#### Task:
Write down every entry below once more, exactly.

Saved entries

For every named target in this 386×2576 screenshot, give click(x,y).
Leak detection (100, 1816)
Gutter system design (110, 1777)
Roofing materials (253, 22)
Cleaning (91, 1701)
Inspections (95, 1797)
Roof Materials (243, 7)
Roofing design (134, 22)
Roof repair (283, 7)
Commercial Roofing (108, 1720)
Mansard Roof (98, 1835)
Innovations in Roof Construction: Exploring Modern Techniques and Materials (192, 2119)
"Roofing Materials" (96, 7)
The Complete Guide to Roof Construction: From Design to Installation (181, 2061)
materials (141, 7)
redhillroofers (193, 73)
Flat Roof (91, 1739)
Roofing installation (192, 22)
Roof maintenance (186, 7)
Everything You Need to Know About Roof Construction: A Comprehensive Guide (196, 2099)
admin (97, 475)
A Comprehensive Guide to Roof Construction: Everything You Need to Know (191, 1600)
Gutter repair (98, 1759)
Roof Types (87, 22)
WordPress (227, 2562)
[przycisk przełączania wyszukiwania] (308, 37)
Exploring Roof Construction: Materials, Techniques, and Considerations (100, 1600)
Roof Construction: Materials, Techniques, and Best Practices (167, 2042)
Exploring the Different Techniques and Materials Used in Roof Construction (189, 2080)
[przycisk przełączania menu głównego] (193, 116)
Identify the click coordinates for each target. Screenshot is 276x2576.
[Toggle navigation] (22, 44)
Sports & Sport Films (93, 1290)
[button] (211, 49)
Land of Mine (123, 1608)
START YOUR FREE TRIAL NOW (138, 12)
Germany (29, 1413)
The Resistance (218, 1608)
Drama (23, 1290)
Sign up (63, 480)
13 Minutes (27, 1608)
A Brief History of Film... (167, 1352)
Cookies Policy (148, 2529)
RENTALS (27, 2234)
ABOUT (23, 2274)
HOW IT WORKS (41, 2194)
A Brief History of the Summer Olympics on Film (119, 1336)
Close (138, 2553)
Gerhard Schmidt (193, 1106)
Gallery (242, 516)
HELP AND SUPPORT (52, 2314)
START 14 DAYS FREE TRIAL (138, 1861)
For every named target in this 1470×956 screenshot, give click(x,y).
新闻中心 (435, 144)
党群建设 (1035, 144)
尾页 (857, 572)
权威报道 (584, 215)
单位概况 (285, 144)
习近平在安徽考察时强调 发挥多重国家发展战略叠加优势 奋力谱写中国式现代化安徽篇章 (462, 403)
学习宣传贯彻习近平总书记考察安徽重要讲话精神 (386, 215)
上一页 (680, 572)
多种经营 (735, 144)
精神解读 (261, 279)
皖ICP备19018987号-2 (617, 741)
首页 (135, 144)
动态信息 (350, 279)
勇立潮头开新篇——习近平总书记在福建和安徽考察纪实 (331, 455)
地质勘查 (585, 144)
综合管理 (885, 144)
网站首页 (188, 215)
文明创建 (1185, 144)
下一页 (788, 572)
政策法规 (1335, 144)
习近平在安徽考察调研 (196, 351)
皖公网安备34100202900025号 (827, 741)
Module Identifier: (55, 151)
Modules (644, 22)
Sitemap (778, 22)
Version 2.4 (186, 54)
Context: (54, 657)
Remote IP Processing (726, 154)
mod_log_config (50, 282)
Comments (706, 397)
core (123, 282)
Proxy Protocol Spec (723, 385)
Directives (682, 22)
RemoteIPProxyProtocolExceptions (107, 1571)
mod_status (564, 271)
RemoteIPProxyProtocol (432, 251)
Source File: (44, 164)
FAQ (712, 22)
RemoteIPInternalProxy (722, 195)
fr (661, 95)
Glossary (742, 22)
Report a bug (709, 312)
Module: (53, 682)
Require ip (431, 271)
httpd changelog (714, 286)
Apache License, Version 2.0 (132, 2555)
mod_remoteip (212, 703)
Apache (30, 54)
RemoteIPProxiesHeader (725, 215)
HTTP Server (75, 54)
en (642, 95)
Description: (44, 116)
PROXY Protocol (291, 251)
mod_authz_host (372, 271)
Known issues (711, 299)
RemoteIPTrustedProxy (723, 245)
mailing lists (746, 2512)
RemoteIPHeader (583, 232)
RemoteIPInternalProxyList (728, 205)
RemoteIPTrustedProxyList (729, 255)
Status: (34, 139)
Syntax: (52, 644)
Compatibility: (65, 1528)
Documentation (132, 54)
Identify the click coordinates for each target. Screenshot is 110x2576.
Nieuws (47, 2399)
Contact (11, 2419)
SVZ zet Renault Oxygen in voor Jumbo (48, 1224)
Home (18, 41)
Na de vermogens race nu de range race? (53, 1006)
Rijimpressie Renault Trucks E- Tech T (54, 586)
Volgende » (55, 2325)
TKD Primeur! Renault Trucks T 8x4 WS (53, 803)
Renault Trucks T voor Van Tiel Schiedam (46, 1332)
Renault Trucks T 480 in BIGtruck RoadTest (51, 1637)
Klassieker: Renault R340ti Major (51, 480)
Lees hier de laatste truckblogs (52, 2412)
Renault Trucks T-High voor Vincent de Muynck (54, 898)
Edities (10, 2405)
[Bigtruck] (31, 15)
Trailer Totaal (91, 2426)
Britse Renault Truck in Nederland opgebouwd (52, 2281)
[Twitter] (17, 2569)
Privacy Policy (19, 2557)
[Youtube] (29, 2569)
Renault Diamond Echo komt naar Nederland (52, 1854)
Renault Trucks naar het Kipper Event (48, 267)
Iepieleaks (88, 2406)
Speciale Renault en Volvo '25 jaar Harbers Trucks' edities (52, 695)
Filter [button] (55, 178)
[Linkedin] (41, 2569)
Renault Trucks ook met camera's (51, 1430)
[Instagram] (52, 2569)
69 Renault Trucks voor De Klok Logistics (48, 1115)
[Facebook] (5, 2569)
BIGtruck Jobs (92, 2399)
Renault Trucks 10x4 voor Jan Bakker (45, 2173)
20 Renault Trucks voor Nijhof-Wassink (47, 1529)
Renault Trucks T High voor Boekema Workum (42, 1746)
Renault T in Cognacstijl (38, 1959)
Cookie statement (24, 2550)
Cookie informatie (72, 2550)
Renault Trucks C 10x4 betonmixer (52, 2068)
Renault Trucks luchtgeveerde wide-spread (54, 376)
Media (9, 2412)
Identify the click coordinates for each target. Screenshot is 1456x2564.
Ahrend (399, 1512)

#### Solution to this problem:
For every named target in this 386×2576 screenshot, give click(x,y).
Leak detection (100, 1816)
Gutter system design (110, 1777)
Roofing materials (253, 22)
Cleaning (91, 1701)
Inspections (95, 1797)
Roof Materials (243, 7)
Roofing design (134, 22)
Roof repair (283, 7)
Commercial Roofing (108, 1720)
Mansard Roof (98, 1835)
Innovations in Roof Construction: Exploring Modern Techniques and Materials (192, 2119)
"Roofing Materials" (96, 7)
The Complete Guide to Roof Construction: From Design to Installation (181, 2061)
materials (141, 7)
redhillroofers (193, 73)
Flat Roof (91, 1739)
Roofing installation (192, 22)
Roof maintenance (186, 7)
Everything You Need to Know About Roof Construction: A Comprehensive Guide (196, 2099)
admin (97, 475)
A Comprehensive Guide to Roof Construction: Everything You Need to Know (191, 1600)
Gutter repair (98, 1759)
Roof Types (87, 22)
WordPress (227, 2562)
[przycisk przełączania wyszukiwania] (308, 37)
Exploring Roof Construction: Materials, Techniques, and Considerations (100, 1600)
Roof Construction: Materials, Techniques, and Best Practices (167, 2042)
Exploring the Different Techniques and Materials Used in Roof Construction (189, 2080)
[przycisk przełączania menu głównego] (193, 116)
Identify the click coordinates for each target. Screenshot is 276x2576.
[Toggle navigation] (22, 44)
Sports & Sport Films (93, 1290)
[button] (211, 49)
Land of Mine (123, 1608)
START YOUR FREE TRIAL NOW (138, 12)
Germany (29, 1413)
The Resistance (218, 1608)
Drama (23, 1290)
Sign up (63, 480)
13 Minutes (27, 1608)
A Brief History of Film... (167, 1352)
Cookies Policy (148, 2529)
RENTALS (27, 2234)
ABOUT (23, 2274)
HOW IT WORKS (41, 2194)
A Brief History of the Summer Olympics on Film (119, 1336)
Close (138, 2553)
Gerhard Schmidt (193, 1106)
Gallery (242, 516)
HELP AND SUPPORT (52, 2314)
START 14 DAYS FREE TRIAL (138, 1861)
For every named target in this 1470×956 screenshot, give click(x,y).
新闻中心 (435, 144)
党群建设 (1035, 144)
尾页 (857, 572)
权威报道 (584, 215)
单位概况 (285, 144)
习近平在安徽考察时强调 发挥多重国家发展战略叠加优势 奋力谱写中国式现代化安徽篇章 (462, 403)
学习宣传贯彻习近平总书记考察安徽重要讲话精神 (386, 215)
上一页 (680, 572)
多种经营 (735, 144)
精神解读 (261, 279)
皖ICP备19018987号-2 (617, 741)
首页 (135, 144)
动态信息 (350, 279)
勇立潮头开新篇——习近平总书记在福建和安徽考察纪实 (331, 455)
地质勘查 (585, 144)
综合管理 (885, 144)
网站首页 (188, 215)
文明创建 (1185, 144)
下一页 (788, 572)
政策法规 (1335, 144)
习近平在安徽考察调研 (196, 351)
皖公网安备34100202900025号 (827, 741)
Module Identifier: (55, 151)
Modules (644, 22)
Sitemap (778, 22)
Version 2.4 (186, 54)
Context: (54, 657)
Remote IP Processing (726, 154)
mod_log_config (50, 282)
Comments (706, 397)
core (123, 282)
Proxy Protocol Spec (723, 385)
Directives (682, 22)
RemoteIPProxyProtocolExceptions (107, 1571)
mod_status (564, 271)
RemoteIPProxyProtocol (432, 251)
Source File: (44, 164)
FAQ (712, 22)
RemoteIPInternalProxy (722, 195)
fr (661, 95)
Glossary (742, 22)
Report a bug (709, 312)
Module: (53, 682)
Require ip (431, 271)
httpd changelog (714, 286)
Apache License, Version 2.0 (132, 2555)
mod_remoteip (212, 703)
Apache (30, 54)
RemoteIPProxiesHeader (725, 215)
HTTP Server (75, 54)
en (642, 95)
Description: (44, 116)
PROXY Protocol (291, 251)
mod_authz_host (372, 271)
Known issues (711, 299)
RemoteIPTrustedProxy (723, 245)
mailing lists (746, 2512)
RemoteIPHeader (583, 232)
RemoteIPInternalProxyList (728, 205)
RemoteIPTrustedProxyList (729, 255)
Status: (34, 139)
Syntax: (52, 644)
Compatibility: (65, 1528)
Documentation (132, 54)
Identify the click coordinates for each target. Screenshot is 110x2576.
Nieuws (47, 2399)
Contact (11, 2419)
SVZ zet Renault Oxygen in voor Jumbo (48, 1224)
Home (18, 41)
Na de vermogens race nu de range race? (53, 1006)
Rijimpressie Renault Trucks E- Tech T (54, 586)
Volgende » (55, 2325)
TKD Primeur! Renault Trucks T 8x4 WS (53, 803)
Renault Trucks T voor Van Tiel Schiedam (46, 1332)
Renault Trucks T 480 in BIGtruck RoadTest (51, 1637)
Klassieker: Renault R340ti Major (51, 480)
Lees hier de laatste truckblogs (52, 2412)
Renault Trucks T-High voor Vincent de Muynck (54, 898)
Edities (10, 2405)
[Bigtruck] (31, 15)
Trailer Totaal (91, 2426)
Britse Renault Truck in Nederland opgebouwd (52, 2281)
[Twitter] (17, 2569)
Privacy Policy (19, 2557)
[Youtube] (29, 2569)
Renault Diamond Echo komt naar Nederland (52, 1854)
Renault Trucks naar het Kipper Event (48, 267)
Iepieleaks (88, 2406)
Speciale Renault en Volvo '25 jaar Harbers Trucks' edities (52, 695)
Filter [button] (55, 178)
[Linkedin] (41, 2569)
Renault Trucks ook met camera's (51, 1430)
[Instagram] (52, 2569)
69 Renault Trucks voor De Klok Logistics (48, 1115)
[Facebook] (5, 2569)
BIGtruck Jobs (92, 2399)
Renault Trucks 10x4 voor Jan Bakker (45, 2173)
20 Renault Trucks voor Nijhof-Wassink (47, 1529)
Renault Trucks T High voor Boekema Workum (42, 1746)
Renault T in Cognacstijl (38, 1959)
Cookie statement (24, 2550)
Cookie informatie (72, 2550)
Renault Trucks C 10x4 betonmixer (52, 2068)
Renault Trucks luchtgeveerde wide-spread (54, 376)
Media (9, 2412)
Identify the click coordinates for each target. Screenshot is 1456x2564.
Ahrend (399, 1512)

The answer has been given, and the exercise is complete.